KPK juga menyita kendaraan seperti mobil sport hingga motor harley. Berikut rincian aset nan disita KPK dari rumah Silmy:
- 2 unit mobil sport;
- 10 unit kendaraan roda dua mulai dari vespa, moge, hingga harley;
- 7 unit sepeda;
- Perhiasan
- Mata duit asing: US Dolar, Euro, dan Yen
KPK sendiri juga telah menyita peralatan bukti berupa aset dari para tersangka lain. Diantaranya juga ada aset mata duit asing US Dolar hingga Saudi Arabia Riyal, berikut rinciannya:
- Aset disita dari JSP (Juniadi Sri Priambudi):
a) Saldo rekening milik JSP senilai Rp2,2 miliar;
b) 3 bundel sertifikat kewenangan milik bagian tanah di Jakarta;
c) 3 unit mobil;
d) 5 unit motor; dan
e) 2 unit sepeda.
- Aset dari GST (Gusti Bernardiansyah):
a) 4 akun aset mata uang digital senilai Rp1,2 miliar;
b) 4 unit mobil;
c) 1 unit truk towing;
d) 7 unit motor;
e) 1 bundel BPKB kendaraan roda dua;
f) 8 unit sepeda;
g) dan 500 gram emas.
- Aset dari RAA (Ronald Arman Abdullah):
a) Saldo rekening atas nama RAA
b) 18 keping emas seberat 200 gram;
c) Mata duit asing US Dollar, USD 14.500;
d) Mata duit asing Singapore Dollar, SGD 10.000;
e) Mata duit asing Saudi Arabia Riyal, SAR 30;
f) 1 buah BPKP mobil;
g) 2 buah BPKP motor; dan
h) 1 buah sertifikat perhiasan cincin berlian
Diketahui, Silmy Karim telah ditahan KPK. Selain Silmy, ada tujuh orang lainnya nan ditetapkan sebagai tersangka.
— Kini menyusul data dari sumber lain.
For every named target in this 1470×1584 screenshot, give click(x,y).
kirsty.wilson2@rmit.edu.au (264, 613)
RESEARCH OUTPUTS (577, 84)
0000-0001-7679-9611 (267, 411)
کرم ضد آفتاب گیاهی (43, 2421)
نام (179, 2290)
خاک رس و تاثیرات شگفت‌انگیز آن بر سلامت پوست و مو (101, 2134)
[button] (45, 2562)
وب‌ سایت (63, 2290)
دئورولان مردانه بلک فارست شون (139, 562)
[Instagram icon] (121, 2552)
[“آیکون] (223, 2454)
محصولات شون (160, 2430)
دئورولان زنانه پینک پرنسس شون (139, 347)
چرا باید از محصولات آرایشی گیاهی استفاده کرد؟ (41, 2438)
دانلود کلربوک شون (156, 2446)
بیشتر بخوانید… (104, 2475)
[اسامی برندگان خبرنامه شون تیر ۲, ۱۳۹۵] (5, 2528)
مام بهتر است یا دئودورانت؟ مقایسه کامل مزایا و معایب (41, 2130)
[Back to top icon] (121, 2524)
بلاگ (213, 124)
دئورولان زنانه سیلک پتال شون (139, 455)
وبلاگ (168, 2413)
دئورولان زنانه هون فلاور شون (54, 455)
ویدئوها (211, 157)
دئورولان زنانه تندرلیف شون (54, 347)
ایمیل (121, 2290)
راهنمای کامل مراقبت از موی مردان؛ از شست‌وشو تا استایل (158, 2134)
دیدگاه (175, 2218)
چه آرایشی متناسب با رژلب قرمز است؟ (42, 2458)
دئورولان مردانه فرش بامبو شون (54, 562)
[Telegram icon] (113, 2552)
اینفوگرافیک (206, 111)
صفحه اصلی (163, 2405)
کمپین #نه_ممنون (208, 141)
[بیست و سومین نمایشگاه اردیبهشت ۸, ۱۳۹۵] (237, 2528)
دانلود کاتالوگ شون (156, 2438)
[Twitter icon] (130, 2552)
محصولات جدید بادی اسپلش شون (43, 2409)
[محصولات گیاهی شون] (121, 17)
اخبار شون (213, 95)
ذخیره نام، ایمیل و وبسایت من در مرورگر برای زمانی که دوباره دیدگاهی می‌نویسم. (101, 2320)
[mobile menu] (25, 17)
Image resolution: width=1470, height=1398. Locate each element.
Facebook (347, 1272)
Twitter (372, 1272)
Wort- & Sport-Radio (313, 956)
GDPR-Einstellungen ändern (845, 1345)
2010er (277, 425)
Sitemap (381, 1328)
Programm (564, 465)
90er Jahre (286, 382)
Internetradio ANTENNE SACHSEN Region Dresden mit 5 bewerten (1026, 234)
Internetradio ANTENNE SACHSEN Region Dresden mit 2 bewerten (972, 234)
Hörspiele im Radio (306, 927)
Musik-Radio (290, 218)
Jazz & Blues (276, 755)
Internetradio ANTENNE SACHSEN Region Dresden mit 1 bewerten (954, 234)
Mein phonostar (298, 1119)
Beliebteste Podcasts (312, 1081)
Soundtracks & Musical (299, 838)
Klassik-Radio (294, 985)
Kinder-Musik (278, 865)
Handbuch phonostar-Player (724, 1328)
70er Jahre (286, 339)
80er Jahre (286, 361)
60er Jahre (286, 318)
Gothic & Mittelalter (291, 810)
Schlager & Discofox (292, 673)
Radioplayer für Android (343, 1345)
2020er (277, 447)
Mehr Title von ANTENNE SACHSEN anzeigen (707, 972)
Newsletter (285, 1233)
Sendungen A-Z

Silmy dkk dijerat dengan pasal pemerasan dan gratifikasi. Penyidik juga turut menyita sejumlah peralatan bukti dalam perkara ini, termasuk duit tunai dalam corak valas, ialah dolar Amerika dan dolar Singapura. Selain itu, ada logam mulia serta sejumlah kendaraan.
Berikut ini daftar 8 orang tersangka dalam kasus ini:
1. Wamen Imipas 2025-2026 dan Dirjen Imipas 2023-2024 Silmy Karim (SK)
2. Plt Dirjen Imigrasi 2024-2025 Saffar Muhammad Godam (SMG)
3. Direktur Izin Tinggal dan Status Keimigrasian Ditjen Imigrasi Jaya Saputra (JS)
4. Kasubdit Alih Status Izin Tinggal di Direktorat Izin Tinggal dan Status Keimigrasian Ditjen Imigrasi Tessar Bayu Setyaji (TBS)
5. Kasubdit di Direktorat Izin Tinggal, Bagus Bramantyo (BGS)
6. Kepala Kantor Imigrasi Jakarta Pusat 2024-2025 dan Kepala Kantor Imigrasi Kelas I Khusus Non TPI Jakarta Barat 2025-2026 Ronald Arman Abdullah (RAA)
7. Ketua Tim Alih Status ITAS, Juniadi Sri Priambudi (JSP)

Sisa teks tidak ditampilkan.